[Exercise]:
Print each entry word for word.

[Data for processing]:
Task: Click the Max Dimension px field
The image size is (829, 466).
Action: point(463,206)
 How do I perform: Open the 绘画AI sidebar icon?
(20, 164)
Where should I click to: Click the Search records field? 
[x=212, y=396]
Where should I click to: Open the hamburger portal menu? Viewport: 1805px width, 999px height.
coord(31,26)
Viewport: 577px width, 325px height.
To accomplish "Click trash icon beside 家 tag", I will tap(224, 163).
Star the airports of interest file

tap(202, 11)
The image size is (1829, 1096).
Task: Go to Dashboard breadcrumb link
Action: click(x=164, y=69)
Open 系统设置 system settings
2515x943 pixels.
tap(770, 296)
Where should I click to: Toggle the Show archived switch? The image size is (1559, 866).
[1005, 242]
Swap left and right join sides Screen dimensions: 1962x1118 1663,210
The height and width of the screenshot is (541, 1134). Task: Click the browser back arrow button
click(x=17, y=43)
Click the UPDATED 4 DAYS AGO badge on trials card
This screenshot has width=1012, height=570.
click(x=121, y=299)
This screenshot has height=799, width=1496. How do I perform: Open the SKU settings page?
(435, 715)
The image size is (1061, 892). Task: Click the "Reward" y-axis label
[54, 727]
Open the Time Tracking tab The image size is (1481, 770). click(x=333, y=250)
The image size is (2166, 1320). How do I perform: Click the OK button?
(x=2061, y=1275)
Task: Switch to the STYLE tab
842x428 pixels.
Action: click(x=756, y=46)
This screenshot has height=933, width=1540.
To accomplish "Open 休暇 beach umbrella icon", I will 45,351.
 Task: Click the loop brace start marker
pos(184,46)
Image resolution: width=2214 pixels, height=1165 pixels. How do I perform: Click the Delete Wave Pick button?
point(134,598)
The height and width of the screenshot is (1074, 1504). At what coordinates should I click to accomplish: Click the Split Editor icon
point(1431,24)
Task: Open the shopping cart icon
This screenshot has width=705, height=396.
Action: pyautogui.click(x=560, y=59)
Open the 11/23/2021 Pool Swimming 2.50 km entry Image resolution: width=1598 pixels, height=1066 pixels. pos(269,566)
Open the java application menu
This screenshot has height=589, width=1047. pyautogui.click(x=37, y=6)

[Response]:
Task: Click the Max Dimension px field
The image size is (829, 466).
Action: point(463,206)
 How do I perform: Open the 绘画AI sidebar icon?
(20, 164)
Where should I click to: Click the Search records field? 
[x=212, y=396]
Where should I click to: Open the hamburger portal menu? Viewport: 1805px width, 999px height.
coord(31,26)
Viewport: 577px width, 325px height.
To accomplish "Click trash icon beside 家 tag", I will tap(224, 163).
Star the airports of interest file

tap(202, 11)
The image size is (1829, 1096).
Task: Go to Dashboard breadcrumb link
Action: click(x=164, y=69)
Open 系统设置 system settings
2515x943 pixels.
tap(770, 296)
Where should I click to: Toggle the Show archived switch? The image size is (1559, 866).
[1005, 242]
Swap left and right join sides Screen dimensions: 1962x1118 1663,210
The height and width of the screenshot is (541, 1134). Task: Click the browser back arrow button
click(x=17, y=43)
Click the UPDATED 4 DAYS AGO badge on trials card
This screenshot has width=1012, height=570.
click(x=121, y=299)
This screenshot has height=799, width=1496. How do I perform: Open the SKU settings page?
(435, 715)
The image size is (1061, 892). Task: Click the "Reward" y-axis label
[54, 727]
Open the Time Tracking tab The image size is (1481, 770). click(x=333, y=250)
The image size is (2166, 1320). How do I perform: Click the OK button?
(x=2061, y=1275)
Task: Switch to the STYLE tab
842x428 pixels.
Action: click(x=756, y=46)
This screenshot has height=933, width=1540.
To accomplish "Open 休暇 beach umbrella icon", I will 45,351.
 Task: Click the loop brace start marker
pos(184,46)
Image resolution: width=2214 pixels, height=1165 pixels. How do I perform: Click the Delete Wave Pick button?
point(134,598)
The height and width of the screenshot is (1074, 1504). At what coordinates should I click to accomplish: Click the Split Editor icon
point(1431,24)
Task: Open the shopping cart icon
This screenshot has width=705, height=396.
Action: pyautogui.click(x=560, y=59)
Open the 11/23/2021 Pool Swimming 2.50 km entry Image resolution: width=1598 pixels, height=1066 pixels. pos(269,566)
Open the java application menu
This screenshot has height=589, width=1047. pyautogui.click(x=37, y=6)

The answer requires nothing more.